Six basic policies that need to be understood before building a cloud security system

Six basic policies that need to be understood before building a cloud security system

 

 

Cloud adoption is unstoppable, but an endless stream of security events also put an important issue in front of every CIO and Security Department-in a more open cloud service, threat events are also increasing exponentially, how to build the most effective risk detection technology?

Introduction

The answer from security vendors is cloud security solutions-a new generation of data-based security technologies, such as machine learning, threat intelligence, and situation analysis, the core is to help enterprises effectively improve the precision rate of threat detection (to reduce the false positive rate in a centralized manner), thus comprehensively improving the security level. Enterprises must have a basic understanding of the basic cloud security policies whether they accept third-party service providers or upgrade themselves.

Before starting a dizzy complex cloud security system, you must first determine which data needs to be monitored. Remember, threat boundaries are dynamic in the cloud work unit, so all activity sources need to be monitored, including configuration, APIs, end users, Administrator/privileged users, federated users, service accounts, and transaction types.

Secondly, we need to understand the importance of situation, because it is the only way to understand the severity of threats and determine whether a specific activity or user behavior is abnormal. A commercial user executes a large-scale object deletion command after work, a part-time contractor performs administrator operations on different cloud applications, and an engineer copies source code from an unknown address, these are simple examples of situation information.

Comprehensive monitoring and user behavior analysis combined with situation analysis can help enterprises determine the security status of cloud services. The following six basic policies should be considered before building a cloud security system.

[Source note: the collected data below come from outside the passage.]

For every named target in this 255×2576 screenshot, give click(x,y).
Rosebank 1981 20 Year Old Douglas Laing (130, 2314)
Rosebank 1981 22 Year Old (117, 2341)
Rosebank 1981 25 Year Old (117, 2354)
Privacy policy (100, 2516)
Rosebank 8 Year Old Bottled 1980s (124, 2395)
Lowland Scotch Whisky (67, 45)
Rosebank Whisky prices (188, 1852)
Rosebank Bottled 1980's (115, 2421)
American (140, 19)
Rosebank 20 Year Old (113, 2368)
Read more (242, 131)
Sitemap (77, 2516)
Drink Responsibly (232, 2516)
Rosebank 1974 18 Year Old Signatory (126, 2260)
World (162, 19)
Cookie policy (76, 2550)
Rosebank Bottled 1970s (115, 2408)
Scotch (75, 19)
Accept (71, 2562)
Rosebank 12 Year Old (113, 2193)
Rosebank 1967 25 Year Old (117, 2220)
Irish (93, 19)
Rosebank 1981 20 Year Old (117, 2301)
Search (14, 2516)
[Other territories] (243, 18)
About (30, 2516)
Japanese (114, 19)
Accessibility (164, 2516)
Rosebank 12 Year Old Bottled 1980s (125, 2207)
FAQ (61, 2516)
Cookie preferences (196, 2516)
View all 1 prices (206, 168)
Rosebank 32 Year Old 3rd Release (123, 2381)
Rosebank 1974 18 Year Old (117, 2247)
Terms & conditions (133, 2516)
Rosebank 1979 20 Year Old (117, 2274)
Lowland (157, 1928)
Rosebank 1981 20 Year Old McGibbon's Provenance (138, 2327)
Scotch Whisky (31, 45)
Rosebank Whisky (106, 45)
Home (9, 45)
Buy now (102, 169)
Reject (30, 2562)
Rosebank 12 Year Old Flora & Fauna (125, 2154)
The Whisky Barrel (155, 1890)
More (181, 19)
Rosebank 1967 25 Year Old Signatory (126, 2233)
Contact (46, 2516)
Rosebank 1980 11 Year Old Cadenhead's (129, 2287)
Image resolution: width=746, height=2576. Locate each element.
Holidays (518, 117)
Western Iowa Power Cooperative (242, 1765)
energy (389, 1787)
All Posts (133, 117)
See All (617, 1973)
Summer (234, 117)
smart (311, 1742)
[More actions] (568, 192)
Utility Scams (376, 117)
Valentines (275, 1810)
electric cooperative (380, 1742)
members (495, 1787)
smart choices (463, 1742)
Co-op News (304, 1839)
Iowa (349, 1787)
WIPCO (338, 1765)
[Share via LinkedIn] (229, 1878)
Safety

1. Threat Analysis and detection Architecture

The starting point of the cloud security system is threat detection and analysis. It is used to collect all the source data mentioned above and process early clues, the analysis part should use machine learning technology to output identified exception events. Supervised Learning and unsupervised learning technologies should be used.

2. Security Configuration

The security service status depends on the security configuration. A weak security configuration opens the door for malicious users, the risks include weak user passwords, loose server connection restrictions, and the ability to allow anonymous users to access sensitive content. Strict security configuration and continuous monitoring of changes are important.

3. Situation Data Source

A specific risk event should be analyzed under the current situation. If there is no situation information, a high false positive rate will occur. For example, it is not enough to analyze abnormal user behaviors only the data in the active user logon directory. To improve the accuracy, the user logon behavior must be associated with other attributes in the logon session: transaction type, transaction sensitivity, user role, etc. situation data can help threat detection to be more accurate.

4. user behavior analysis

The user-centered behavior analysis system should cover privileged users and end users. High-privilege users and end users connected to multiple cloud services are at high risk, they must be added to the observation list to continuously monitor their behaviors, including password strength, authentication policies, and sensitive permissions.

5. Supervised and unsupervised Machine Learning Technology

Machine Learning is used to define baselines and detect exceptions. The specific method should be combined with supervised and unsupervised models to improve accuracy and reduce false positive rate. Many implementation methods only use one of them, resulting in a high false positive rate and poor scalability.

To improve the accuracy and scalability of threat detection, unsupervised learning can be used to model normal user behavior. Statistics and probability hybrid models can be used to verify normal user behavior, and screen abnormal behaviors of high-risk users. Supervised models need to be prompted from security experts and built based on these prompts to train, verify, and test the model maturity.

6. Threat intelligence source

Real-time cooperation with security communities and commercial threat intelligence sources can increase the success rate of hacker attack discovery in the early stages of the event. For example, if an external intelligence provides a blacklist of network information for an enterprise, when hackers use the blacklist IP address to select infected users to intrude into the application, they will be quickly detected and located.

With the acceleration of Enterprise cloud migration, the latest security technologies, including machine learning, threat intelligence, predictive analysis, and situation awareness, can be widely used to increase the threat detection response to a new height.